Я соскочил на асфальт, кое-как отряхнул пыль и пошагал; размышляя о том, на каких перекладных мне двигаться дальше, в редакцию.
В ту осень цветы цвели буйно, как никогда. Неухоженные, казалось, никому не нужные, они разрослись, пошли в атаку на каждый свободный клочок земли, словно хотели скрыть. от человеческих глаз раны, нанесенные бомбежками, стереть с лица земли саму память о войне. Огромный куст хризантем спрятал в своей зелени поверженные наземь перекрытия еще недавно уютного, бело-голубого домика. Мой взгляд скользнул дальше и остановился на плакате: матрос, сжимающий в руке винтовку, а внизу надпись: «Отстоим Кавказ!» Фигура плакатного матроса, десятки раз повторенного на скособоченном заборе, то и дело заслонялась силуэтами людей, идущих по узкой улице южного города. Как были они непохожи в своих новеньких, необношенных гимнастерках на обожженных, измученных, тех, кого я оставил на высоте 1317…

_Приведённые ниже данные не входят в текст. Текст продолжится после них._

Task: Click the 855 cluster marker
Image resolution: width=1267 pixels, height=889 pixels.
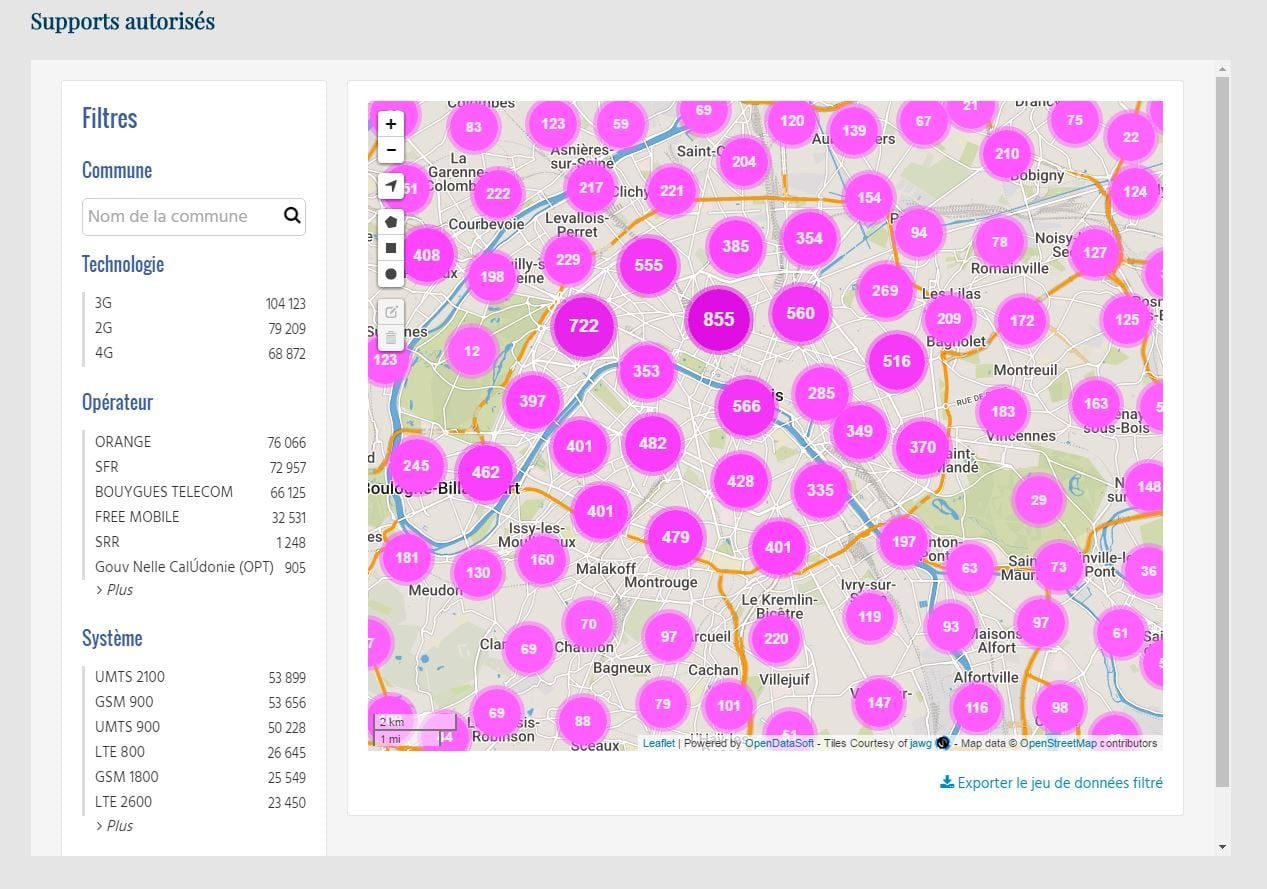Action: point(718,320)
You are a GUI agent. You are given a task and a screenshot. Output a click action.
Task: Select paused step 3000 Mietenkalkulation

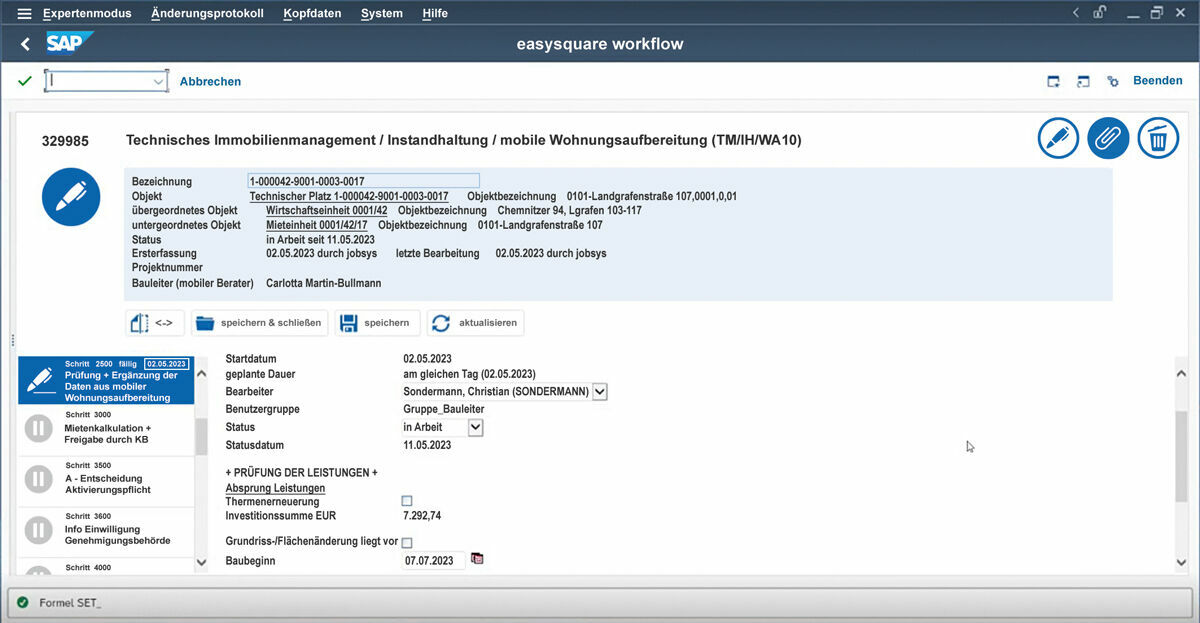click(x=106, y=428)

Я повернул за угол и оказался на набережной. Она была пуста, лишь на парапете сидела тоненькая девушка с длинными косами в темной, вдовьей одежде. Разложив на коленях аккуратный платочек, вышитый цветочками, девушка жевала лаваш с сыром, время от времени растирала кулачком слезы. Скорее не она даже, а этот лаваш поразил поначалу мое воображение — настоящий домашний хлеб, который пекут только у нас, в Армении. Я не пробовал его с июня сорок первого.

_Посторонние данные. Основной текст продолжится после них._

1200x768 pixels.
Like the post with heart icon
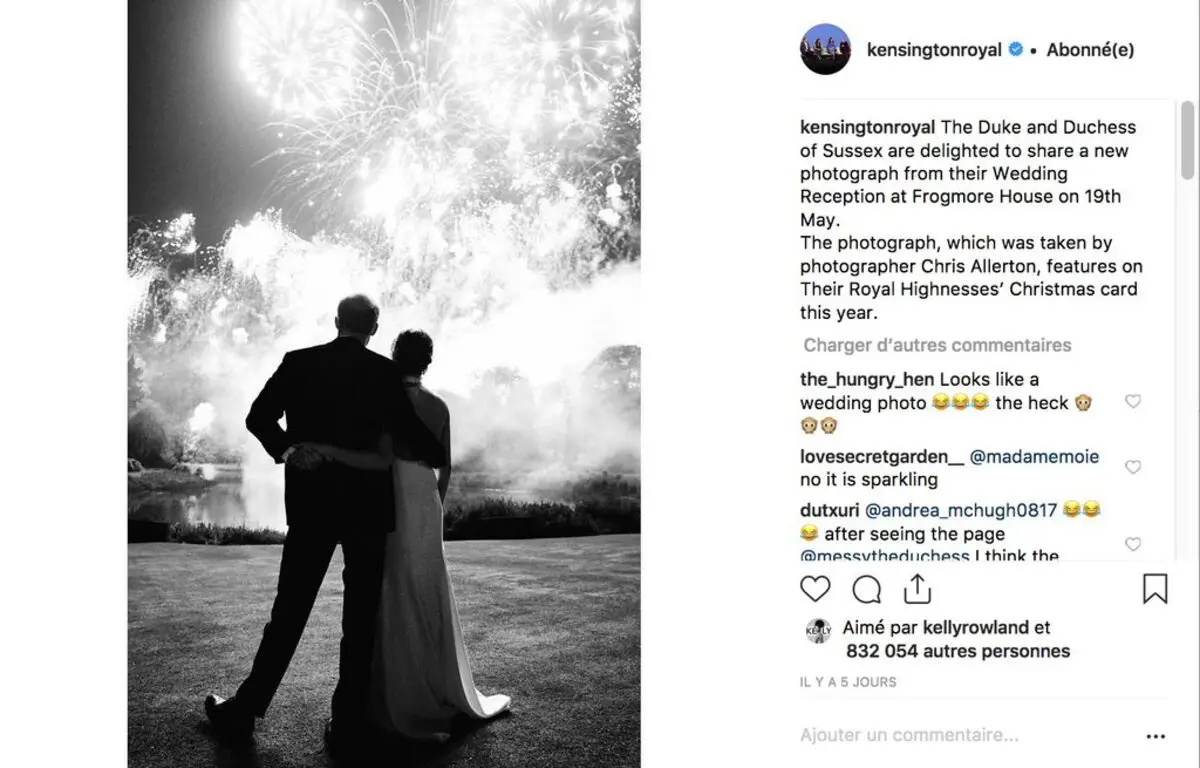coord(815,589)
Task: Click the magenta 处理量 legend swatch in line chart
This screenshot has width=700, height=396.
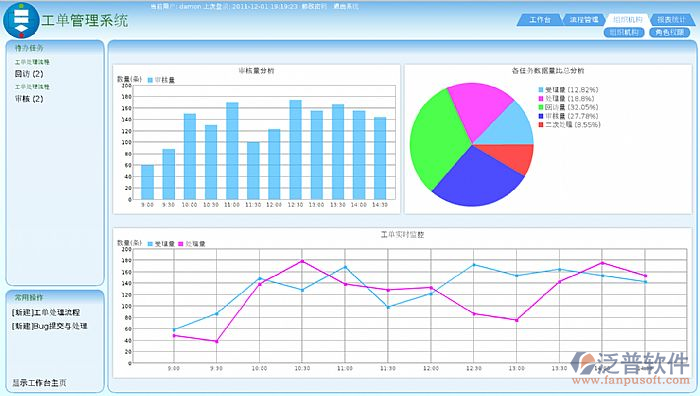Action: pyautogui.click(x=181, y=244)
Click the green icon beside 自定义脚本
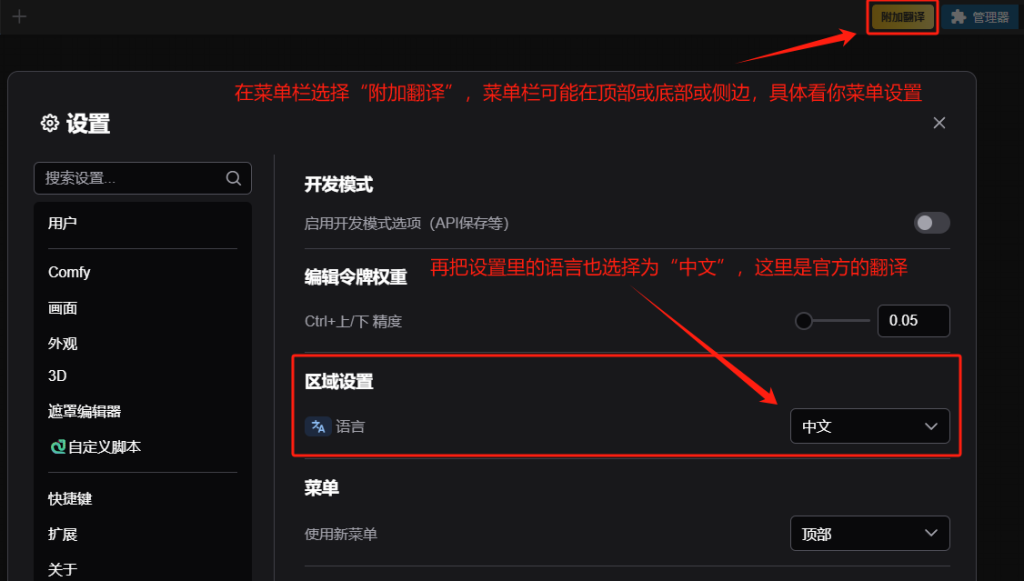 pyautogui.click(x=57, y=447)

Девушка, почти девочка, подняла лицо, окинула испуганным взглядом мою серую физиономию, запыленную гимнастерку с черным от копоти подворотничком, галифе — одно колено заштопано на живую нитку, стоптанные сапоги, и вдруг оторвала от лепешки лаваша кусок, протянула мне. Не в силах отказаться, я впился в лаваш зубами. Она наблюдала, как я жую, горестным, взрослым, материнским взглядом. Но стоило мне наклониться, спросить, что она тут делает одна, как девочка сразу замкнулась, отвернула от меня прозрачное личико. Я взял ее за руку.